Historical population
| Census | Pop. | Note | %± |
|---|---|---|---|
| 1930 | 1,071 |  | — |
| 1940 | 1,226 |  | 14.5% |
| 1950 | 1,502 |  | 22.5% |
| 1960 | 2,066 |  | 37.5% |
| 1970 | 2,103 |  | 1.8% |
| 1980 | 2,398 |  | 14.0% |
| 1990 | 2,510 |  | 4.7% |
| 2000 | 2,582 |  | 2.9% |
| 2010 | 3,570 |  | 38.3% |
| 2020 | 4,125 |  | 15.5% |

==Transportation==

As of 2018, there were 33.02 mi of public roads in Sadsbury Township, of which 11.95 mi were maintained by the Pennsylvania Department of Transportation (PennDOT) and 21.07 mi were maintained by the township.

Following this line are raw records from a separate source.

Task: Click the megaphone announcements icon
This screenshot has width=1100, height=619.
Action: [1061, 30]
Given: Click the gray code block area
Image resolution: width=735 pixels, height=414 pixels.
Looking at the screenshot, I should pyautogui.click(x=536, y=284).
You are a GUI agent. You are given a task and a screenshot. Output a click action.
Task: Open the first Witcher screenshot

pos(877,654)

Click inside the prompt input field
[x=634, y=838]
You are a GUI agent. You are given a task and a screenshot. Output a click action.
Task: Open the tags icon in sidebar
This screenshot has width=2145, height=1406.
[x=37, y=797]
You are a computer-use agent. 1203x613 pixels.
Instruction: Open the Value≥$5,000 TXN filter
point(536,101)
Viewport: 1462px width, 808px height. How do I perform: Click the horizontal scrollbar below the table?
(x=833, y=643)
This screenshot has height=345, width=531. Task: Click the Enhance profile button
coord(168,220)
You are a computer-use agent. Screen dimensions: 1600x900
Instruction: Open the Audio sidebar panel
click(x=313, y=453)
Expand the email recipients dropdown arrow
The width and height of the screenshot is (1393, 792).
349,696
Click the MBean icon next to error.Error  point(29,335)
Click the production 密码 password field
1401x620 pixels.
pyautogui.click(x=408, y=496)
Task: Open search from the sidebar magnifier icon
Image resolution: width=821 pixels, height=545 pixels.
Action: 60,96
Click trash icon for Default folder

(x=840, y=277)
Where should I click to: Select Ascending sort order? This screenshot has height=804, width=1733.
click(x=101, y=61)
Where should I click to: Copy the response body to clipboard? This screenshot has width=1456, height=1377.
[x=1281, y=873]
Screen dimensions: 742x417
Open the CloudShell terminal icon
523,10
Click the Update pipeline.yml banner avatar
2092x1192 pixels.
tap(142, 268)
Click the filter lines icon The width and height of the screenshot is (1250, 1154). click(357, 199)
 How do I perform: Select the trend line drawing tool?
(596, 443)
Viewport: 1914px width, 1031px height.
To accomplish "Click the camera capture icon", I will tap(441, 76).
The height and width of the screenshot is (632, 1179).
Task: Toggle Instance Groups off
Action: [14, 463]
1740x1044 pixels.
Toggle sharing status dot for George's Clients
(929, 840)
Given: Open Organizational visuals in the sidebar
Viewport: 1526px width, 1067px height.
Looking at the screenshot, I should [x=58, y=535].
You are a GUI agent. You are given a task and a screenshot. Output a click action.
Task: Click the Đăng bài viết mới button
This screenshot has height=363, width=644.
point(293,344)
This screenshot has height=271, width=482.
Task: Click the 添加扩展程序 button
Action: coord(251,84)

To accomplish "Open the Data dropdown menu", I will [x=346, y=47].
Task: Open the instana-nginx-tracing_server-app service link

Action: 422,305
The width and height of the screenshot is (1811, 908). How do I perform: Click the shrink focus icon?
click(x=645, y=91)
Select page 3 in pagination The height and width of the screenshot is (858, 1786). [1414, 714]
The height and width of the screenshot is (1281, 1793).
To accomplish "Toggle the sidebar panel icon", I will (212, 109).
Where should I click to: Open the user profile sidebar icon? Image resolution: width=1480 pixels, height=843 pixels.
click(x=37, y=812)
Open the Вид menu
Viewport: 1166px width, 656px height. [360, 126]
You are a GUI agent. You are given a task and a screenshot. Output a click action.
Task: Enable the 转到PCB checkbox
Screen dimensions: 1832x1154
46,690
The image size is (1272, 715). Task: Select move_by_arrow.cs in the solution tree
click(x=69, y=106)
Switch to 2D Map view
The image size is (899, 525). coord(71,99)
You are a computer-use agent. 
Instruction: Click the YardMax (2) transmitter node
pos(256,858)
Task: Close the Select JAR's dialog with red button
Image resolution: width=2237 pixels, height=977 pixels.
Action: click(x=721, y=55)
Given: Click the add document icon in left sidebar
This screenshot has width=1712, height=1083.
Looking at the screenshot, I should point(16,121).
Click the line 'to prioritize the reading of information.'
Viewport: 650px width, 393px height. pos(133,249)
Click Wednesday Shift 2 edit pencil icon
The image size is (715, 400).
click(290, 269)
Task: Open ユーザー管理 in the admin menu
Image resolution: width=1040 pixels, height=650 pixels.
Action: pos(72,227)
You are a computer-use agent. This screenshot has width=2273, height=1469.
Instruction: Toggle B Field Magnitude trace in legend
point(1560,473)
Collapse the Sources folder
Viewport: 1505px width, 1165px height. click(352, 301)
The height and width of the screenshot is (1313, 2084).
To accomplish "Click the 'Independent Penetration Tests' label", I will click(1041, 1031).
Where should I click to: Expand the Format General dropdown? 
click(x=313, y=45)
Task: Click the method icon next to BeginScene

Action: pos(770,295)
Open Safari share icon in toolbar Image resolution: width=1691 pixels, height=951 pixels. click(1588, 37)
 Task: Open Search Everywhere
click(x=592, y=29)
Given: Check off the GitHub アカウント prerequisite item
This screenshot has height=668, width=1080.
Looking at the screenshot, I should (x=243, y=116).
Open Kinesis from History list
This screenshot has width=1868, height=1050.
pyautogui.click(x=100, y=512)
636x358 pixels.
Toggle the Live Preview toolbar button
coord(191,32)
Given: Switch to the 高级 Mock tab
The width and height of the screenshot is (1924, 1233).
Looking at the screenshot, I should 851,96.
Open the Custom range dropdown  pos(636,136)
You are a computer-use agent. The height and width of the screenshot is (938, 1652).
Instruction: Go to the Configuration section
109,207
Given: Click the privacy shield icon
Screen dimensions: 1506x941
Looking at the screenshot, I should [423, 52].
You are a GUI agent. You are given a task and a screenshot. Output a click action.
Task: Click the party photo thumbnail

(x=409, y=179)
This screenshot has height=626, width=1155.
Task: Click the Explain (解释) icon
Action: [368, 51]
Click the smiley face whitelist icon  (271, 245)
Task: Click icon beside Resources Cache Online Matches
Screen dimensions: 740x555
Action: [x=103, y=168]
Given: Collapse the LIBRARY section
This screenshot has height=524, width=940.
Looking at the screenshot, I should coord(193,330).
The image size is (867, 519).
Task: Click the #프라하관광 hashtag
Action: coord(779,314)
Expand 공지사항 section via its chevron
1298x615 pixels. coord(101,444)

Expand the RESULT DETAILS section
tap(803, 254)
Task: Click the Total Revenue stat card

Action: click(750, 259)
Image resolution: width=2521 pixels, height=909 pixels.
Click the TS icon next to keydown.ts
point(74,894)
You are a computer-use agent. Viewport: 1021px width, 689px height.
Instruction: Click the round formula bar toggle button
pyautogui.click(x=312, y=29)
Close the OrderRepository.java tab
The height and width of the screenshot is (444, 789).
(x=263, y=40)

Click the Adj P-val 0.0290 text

U.S. Route 30 is the most prominent highway serving Sadsbury Township. It follows Lincoln Highway and the Coatesville-Downingtown Bypass along a west-east alignment through the north-central portion of the township. U.S. Route 30 Business begins at the western end of the Coatesville-Downingtown Bypass and continues eastward along Lincoln Highway. Pennsylvania Route 10 follows Octorara Trail on a north-south alignment along the western edge of the township. Finally, Pennsylvania Route 372 follows Valley Road along an east-west alignment through the southeastern portion of the township.